Edmon Daniels, a cousin, said after the service that the grieving process and having a large community turnout was welcoming.
"This helps," he said. "When you're feeling low, it helps (to see) that people care."
Edgar Hargrow, a family friend, said Nettles was one of those men who gave his life to hold on to the country's freedoms.
"It's always been the American soldier who answered the call for his or her country -- for liberty, justice and freedom throughout the world wherever it may be," he said.
Sara Nichols, of Kennewick, understands that truth as well.

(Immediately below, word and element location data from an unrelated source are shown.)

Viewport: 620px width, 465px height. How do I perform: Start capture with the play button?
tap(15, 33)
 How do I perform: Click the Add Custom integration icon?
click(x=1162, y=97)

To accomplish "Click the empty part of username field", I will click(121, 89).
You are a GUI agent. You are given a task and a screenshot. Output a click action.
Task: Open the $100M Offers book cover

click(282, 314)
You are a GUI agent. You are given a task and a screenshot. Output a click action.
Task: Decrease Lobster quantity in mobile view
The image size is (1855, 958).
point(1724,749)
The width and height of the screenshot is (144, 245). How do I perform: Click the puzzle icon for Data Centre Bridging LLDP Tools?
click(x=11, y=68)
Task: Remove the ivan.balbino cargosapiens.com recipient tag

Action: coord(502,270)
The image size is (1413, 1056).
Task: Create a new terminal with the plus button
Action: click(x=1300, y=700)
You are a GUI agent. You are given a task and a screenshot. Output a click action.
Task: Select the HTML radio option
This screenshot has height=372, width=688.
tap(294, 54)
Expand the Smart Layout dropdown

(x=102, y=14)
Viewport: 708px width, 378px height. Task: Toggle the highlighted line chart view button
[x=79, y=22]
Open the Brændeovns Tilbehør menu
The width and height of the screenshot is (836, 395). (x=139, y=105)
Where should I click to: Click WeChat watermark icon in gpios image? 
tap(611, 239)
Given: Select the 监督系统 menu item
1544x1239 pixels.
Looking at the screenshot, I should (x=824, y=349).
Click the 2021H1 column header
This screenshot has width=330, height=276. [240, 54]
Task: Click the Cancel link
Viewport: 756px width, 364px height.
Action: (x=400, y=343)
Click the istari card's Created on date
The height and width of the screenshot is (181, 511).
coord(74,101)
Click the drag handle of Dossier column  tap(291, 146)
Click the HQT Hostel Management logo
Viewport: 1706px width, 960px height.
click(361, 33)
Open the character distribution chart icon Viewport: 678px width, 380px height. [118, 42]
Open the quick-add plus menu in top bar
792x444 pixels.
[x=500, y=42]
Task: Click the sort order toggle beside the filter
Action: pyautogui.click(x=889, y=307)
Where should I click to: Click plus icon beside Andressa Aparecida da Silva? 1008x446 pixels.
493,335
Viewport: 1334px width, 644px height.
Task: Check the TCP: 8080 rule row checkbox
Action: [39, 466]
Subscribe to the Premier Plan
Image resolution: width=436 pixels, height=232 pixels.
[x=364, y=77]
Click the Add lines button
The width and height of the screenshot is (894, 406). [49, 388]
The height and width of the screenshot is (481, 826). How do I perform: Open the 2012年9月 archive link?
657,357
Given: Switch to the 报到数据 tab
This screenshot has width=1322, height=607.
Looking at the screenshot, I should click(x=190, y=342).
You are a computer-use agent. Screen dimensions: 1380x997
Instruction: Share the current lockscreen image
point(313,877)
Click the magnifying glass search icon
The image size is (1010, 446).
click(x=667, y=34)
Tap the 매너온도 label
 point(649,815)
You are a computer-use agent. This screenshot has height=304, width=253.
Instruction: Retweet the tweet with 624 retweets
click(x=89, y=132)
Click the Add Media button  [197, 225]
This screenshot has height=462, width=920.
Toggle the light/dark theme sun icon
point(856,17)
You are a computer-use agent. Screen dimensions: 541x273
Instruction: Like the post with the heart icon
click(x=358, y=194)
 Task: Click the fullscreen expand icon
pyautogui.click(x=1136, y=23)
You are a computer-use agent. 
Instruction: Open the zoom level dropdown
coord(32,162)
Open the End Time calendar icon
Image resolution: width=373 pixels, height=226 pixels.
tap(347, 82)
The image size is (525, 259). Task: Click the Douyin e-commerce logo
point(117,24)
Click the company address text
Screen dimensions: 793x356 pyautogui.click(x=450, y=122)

Nichols lost her brother, Staff Sgt. Abraham Twitchell, 28, of Yelm, in the same accident that killed Nettles. Neither man knew their parents had been acquainted in the mid-1960s, when Nichols' mother Mary Anne and Marques' father Curtis graduated from the same Vancouver high school.
But Nichols said both ended up serving their country together, in an effort to keep freedom in America alive.
"I choose to believe that they spent their last moments laughing together," she said.